Picture a company. Peter the Player is CEO. Like most wealthy people, he was born that way, and so he is used to being insulated from consequences. When he is in an especially playful mood, he'll start projects and make decisions on a whim, and give them to his subordinates to carry out. Wanda the Worrier is one of those subordinates. She's assigned Peter's new idea, Cars for Cats, and told to make it a reality. But...how is she supposed to teach cats to drive? Will the state even let a cat take the driver's test? How will their little paws reach the pedals?

In a healthy system, Wanda could explain to Peter that his idea, while funny, cannot actually be carried out.

In a very healthy system, Peter would realize his idea should never have made it past the thought experiment stage. At both the individual and organizational level, a better balance of playfulness and responsibility would be sought.

In an unhealthy system, Wanda would carry out Peter's plan while adjusting for as many consequences as possible. Maybe instead of real cats, they'll use people in cat costumes. Or instead of real cars, they'll use cat-sized ones. Wanda would have to worry extra, to make up for Peter.

In a very unhealthy system, Wanda would not have the energy or power to change Peter's plans, and vehicular caticide would result.

This is a cartoonish example, but I've seen these dynamics play out in real life. It often falls along lines of privilege². The boss tends to play where the subordinate tends to worry. The man tends to play where the woman tends to worry. The white person tends to play where the person of color tends to worry. Privilege insulates you from consequences and allows you to play. A lack of privilege makes you hyper-aware of consequences and forces you to worry³.

Our culture tends to lionize the people who take risks and get shit done—the Mark Zuckerbergs, if you will. But risk-takers cannot succeed without the labor of all those who worry over and absorb the consequences of those risks. Behind every successful player is a long line of burned out worriers who've been told they're not succeeding because they're not being brave enough, not taking enough risks.

We need to create communities where Player and Worrier are not permanent identities but roles that people take on, consciously and temporarily. People who tend towards worry need to have spaces where they can play. They need to be insulated from consequences, either by giving someone else responsibility for handling consequences, or by working on toy projects where there are no consequences. Conversely, people who tend towards being playful even when seriousness is called for need to be put in situations where they are accountable for repairing unexpected harms.

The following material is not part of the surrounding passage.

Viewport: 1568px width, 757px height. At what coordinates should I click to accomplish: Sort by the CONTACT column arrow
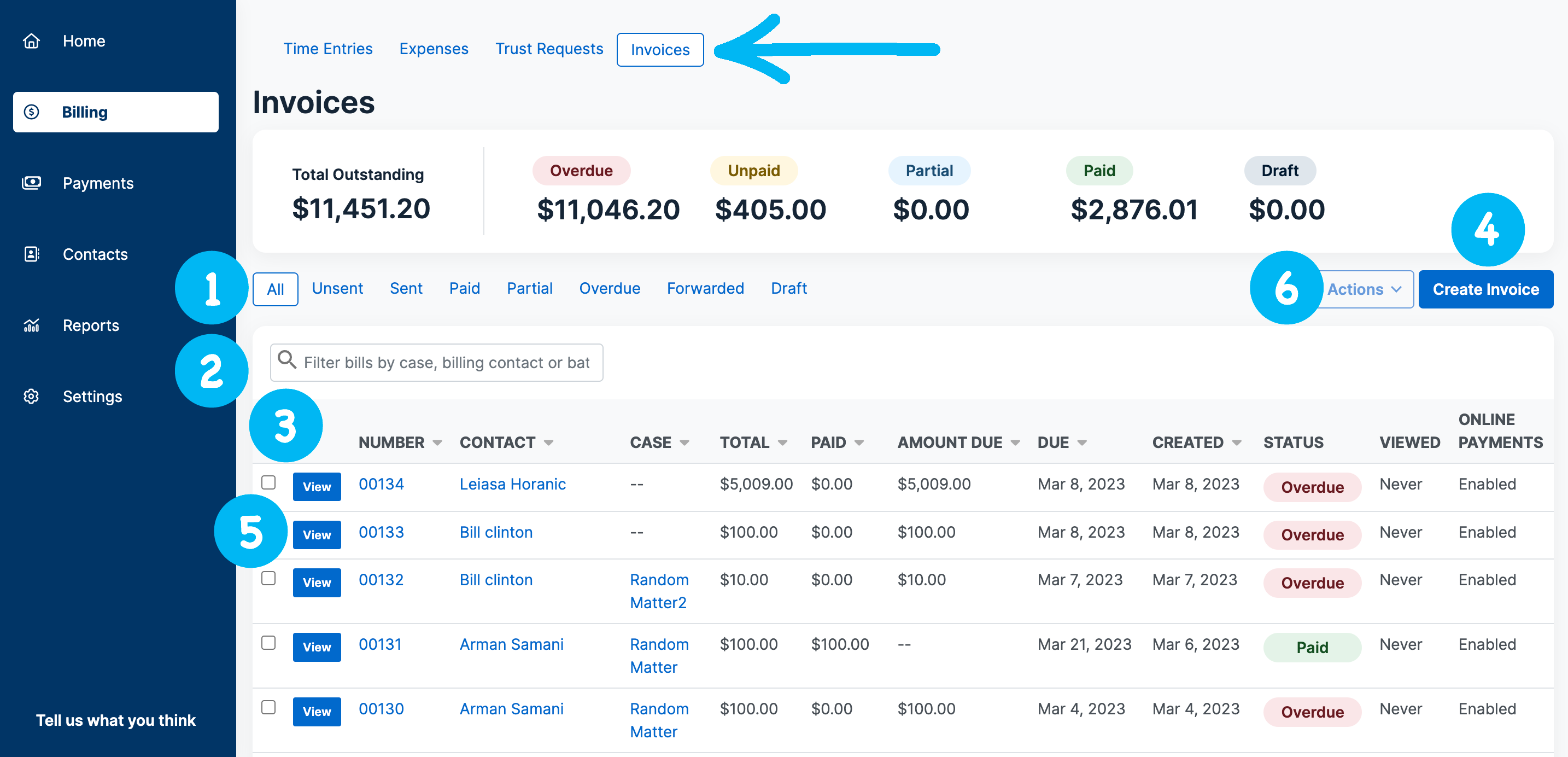pos(548,442)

But crucially, everyone deserves both the freedom of play and the meaning that comes from doing impactful, consequence-rich work.

1: This echoes Foucault's "states of domination", which are when naturally occurring power imbalances become rigid and inflexible (often through institutionalization).

2: When we say the rich and powerful are "playing games with our lives" we mean they are insulated from the consequences of their actions, consequences the rest of us must bear.

Here's another idiom: "worry yourself sick". Unlike play, which is typically energizing, worry takes a psychic toll. Worry can be part of a vicious cycle, where lack of privilege leads to trauma, which leads to mental health issues, which further exacerbates lack of privilege.

3: If you've read my previous posts about interpretive labor, this may seem familiar. Play and imaginative labor are concepts that kind of rhyme, as are worry-driven work and interpretive labor.